··· Working data ···

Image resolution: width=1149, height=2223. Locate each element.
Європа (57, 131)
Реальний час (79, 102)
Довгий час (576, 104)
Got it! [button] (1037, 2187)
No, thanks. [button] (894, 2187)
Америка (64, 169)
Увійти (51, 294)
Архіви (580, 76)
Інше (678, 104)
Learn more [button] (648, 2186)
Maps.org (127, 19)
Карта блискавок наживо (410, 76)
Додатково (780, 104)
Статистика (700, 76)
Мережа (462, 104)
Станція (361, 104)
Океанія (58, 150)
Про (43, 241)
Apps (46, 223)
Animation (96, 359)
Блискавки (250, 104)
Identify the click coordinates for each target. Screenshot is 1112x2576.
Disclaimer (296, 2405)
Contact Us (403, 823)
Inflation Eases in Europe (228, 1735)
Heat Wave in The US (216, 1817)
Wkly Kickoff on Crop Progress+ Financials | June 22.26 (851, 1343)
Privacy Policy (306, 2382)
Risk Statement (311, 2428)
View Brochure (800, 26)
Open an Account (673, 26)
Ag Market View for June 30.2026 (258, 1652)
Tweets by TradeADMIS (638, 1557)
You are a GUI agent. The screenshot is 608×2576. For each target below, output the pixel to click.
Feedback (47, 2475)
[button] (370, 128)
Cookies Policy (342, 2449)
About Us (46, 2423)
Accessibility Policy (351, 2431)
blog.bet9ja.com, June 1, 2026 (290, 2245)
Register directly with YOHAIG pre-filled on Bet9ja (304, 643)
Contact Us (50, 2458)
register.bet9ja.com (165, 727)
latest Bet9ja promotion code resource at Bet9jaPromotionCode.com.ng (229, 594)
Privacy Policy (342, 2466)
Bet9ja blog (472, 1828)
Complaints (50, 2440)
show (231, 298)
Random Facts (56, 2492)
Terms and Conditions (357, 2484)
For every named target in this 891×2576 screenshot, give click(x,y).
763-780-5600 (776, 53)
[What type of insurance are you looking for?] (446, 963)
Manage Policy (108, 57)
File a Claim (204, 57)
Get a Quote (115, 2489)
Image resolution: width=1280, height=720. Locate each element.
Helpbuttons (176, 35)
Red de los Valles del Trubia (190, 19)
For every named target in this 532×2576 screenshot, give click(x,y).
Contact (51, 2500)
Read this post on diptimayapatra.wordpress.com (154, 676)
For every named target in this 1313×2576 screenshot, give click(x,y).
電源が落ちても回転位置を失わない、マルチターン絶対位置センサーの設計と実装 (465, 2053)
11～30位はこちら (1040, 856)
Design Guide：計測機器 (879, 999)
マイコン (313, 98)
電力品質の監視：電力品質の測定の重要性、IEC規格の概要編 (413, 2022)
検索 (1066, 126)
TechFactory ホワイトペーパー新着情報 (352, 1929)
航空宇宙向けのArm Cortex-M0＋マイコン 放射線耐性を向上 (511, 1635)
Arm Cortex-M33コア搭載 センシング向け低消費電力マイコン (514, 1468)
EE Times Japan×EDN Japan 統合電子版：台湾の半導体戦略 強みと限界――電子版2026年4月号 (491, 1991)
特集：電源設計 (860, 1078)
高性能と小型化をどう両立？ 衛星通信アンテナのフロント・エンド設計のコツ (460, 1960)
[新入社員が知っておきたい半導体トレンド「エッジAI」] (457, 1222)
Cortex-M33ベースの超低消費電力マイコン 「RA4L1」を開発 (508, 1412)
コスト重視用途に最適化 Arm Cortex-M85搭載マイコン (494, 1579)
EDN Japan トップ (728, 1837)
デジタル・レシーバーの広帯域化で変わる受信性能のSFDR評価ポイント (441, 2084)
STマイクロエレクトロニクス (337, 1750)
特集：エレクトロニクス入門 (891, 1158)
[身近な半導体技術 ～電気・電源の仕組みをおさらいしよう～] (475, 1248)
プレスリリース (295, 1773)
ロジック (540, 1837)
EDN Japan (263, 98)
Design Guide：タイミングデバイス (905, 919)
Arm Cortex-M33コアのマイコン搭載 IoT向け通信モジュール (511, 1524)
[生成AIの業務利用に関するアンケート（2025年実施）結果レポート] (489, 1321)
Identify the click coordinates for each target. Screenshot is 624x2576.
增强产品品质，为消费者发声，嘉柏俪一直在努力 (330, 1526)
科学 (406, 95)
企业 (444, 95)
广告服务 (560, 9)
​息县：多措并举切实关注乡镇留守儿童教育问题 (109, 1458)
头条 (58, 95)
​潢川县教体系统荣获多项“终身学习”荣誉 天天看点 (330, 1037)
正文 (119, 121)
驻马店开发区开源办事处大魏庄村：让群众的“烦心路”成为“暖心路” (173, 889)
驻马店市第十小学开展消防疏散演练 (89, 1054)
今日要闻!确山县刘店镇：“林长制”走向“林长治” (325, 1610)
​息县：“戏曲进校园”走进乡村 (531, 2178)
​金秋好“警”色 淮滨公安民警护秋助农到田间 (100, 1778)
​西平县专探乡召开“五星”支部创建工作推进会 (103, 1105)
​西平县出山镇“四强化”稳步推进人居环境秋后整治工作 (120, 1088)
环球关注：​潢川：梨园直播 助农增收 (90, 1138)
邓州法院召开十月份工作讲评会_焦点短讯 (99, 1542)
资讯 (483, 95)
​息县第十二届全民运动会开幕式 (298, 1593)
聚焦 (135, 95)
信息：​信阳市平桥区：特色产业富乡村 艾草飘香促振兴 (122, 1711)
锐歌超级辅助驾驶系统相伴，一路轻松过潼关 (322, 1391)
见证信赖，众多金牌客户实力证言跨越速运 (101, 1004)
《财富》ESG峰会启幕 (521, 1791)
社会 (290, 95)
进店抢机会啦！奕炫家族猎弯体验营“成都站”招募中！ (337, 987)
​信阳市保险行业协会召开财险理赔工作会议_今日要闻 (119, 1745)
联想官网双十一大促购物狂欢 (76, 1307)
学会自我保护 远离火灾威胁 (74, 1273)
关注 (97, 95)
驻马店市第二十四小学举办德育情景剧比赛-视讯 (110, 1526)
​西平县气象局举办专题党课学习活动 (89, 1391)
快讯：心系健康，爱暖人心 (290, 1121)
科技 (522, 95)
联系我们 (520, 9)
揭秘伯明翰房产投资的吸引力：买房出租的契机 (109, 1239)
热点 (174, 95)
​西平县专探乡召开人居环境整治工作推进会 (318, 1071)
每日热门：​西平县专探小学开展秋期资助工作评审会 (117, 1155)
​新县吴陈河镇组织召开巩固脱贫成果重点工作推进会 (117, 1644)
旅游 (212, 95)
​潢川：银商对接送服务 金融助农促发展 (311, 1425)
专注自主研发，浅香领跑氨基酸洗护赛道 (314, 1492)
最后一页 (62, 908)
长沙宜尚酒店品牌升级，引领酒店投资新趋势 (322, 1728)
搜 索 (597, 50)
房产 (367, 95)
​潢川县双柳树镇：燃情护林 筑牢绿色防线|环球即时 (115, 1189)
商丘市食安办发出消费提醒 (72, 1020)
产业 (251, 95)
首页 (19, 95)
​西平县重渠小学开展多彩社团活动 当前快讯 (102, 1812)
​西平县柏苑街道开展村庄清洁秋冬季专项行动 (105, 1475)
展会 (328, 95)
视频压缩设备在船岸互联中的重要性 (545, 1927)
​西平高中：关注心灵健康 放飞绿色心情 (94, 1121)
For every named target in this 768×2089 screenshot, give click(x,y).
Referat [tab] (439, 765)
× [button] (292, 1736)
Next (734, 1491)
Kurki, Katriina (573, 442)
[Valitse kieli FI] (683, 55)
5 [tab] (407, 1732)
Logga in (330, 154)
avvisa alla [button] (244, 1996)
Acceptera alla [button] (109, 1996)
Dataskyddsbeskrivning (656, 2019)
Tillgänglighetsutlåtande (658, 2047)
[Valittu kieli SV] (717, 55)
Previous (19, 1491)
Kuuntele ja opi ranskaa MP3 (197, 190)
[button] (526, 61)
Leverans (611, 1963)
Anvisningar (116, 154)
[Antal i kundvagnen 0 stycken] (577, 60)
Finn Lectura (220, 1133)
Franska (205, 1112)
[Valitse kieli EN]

···

## [Direction]
Substitute "Forward" for "Next" in the records, then reproduce only the lines between the one holding "快讯：心系健康，爱暖人心 (290, 1121)" and the one holding "Logga in (330, 154)", inclusive, leaving everything else unchanged.

## [Problem solution]
快讯：心系健康，爱暖人心 (290, 1121)
科技 (522, 95)
联系我们 (520, 9)
揭秘伯明翰房产投资的吸引力：买房出租的契机 (109, 1239)
热点 (174, 95)
​西平县专探乡召开人居环境整治工作推进会 (318, 1071)
每日热门：​西平县专探小学开展秋期资助工作评审会 (117, 1155)
​新县吴陈河镇组织召开巩固脱贫成果重点工作推进会 (117, 1644)
旅游 (212, 95)
​潢川：银商对接送服务 金融助农促发展 (311, 1425)
专注自主研发，浅香领跑氨基酸洗护赛道 (314, 1492)
最后一页 (62, 908)
长沙宜尚酒店品牌升级，引领酒店投资新趋势 (322, 1728)
搜 索 (597, 50)
房产 (367, 95)
​潢川县双柳树镇：燃情护林 筑牢绿色防线|环球即时 (115, 1189)
商丘市食安办发出消费提醒 (72, 1020)
产业 (251, 95)
首页 (19, 95)
​西平县重渠小学开展多彩社团活动 当前快讯 (102, 1812)
​西平县柏苑街道开展村庄清洁秋冬季专项行动 (105, 1475)
展会 (328, 95)
视频压缩设备在船岸互联中的重要性 (545, 1927)
​西平高中：关注心灵健康 放飞绿色心情 (94, 1121)
For every named target in this 768×2089 screenshot, give click(x,y).
Referat [tab] (439, 765)
× [button] (292, 1736)
Forward (734, 1491)
Kurki, Katriina (573, 442)
[Valitse kieli FI] (683, 55)
5 [tab] (407, 1732)
Logga in (330, 154)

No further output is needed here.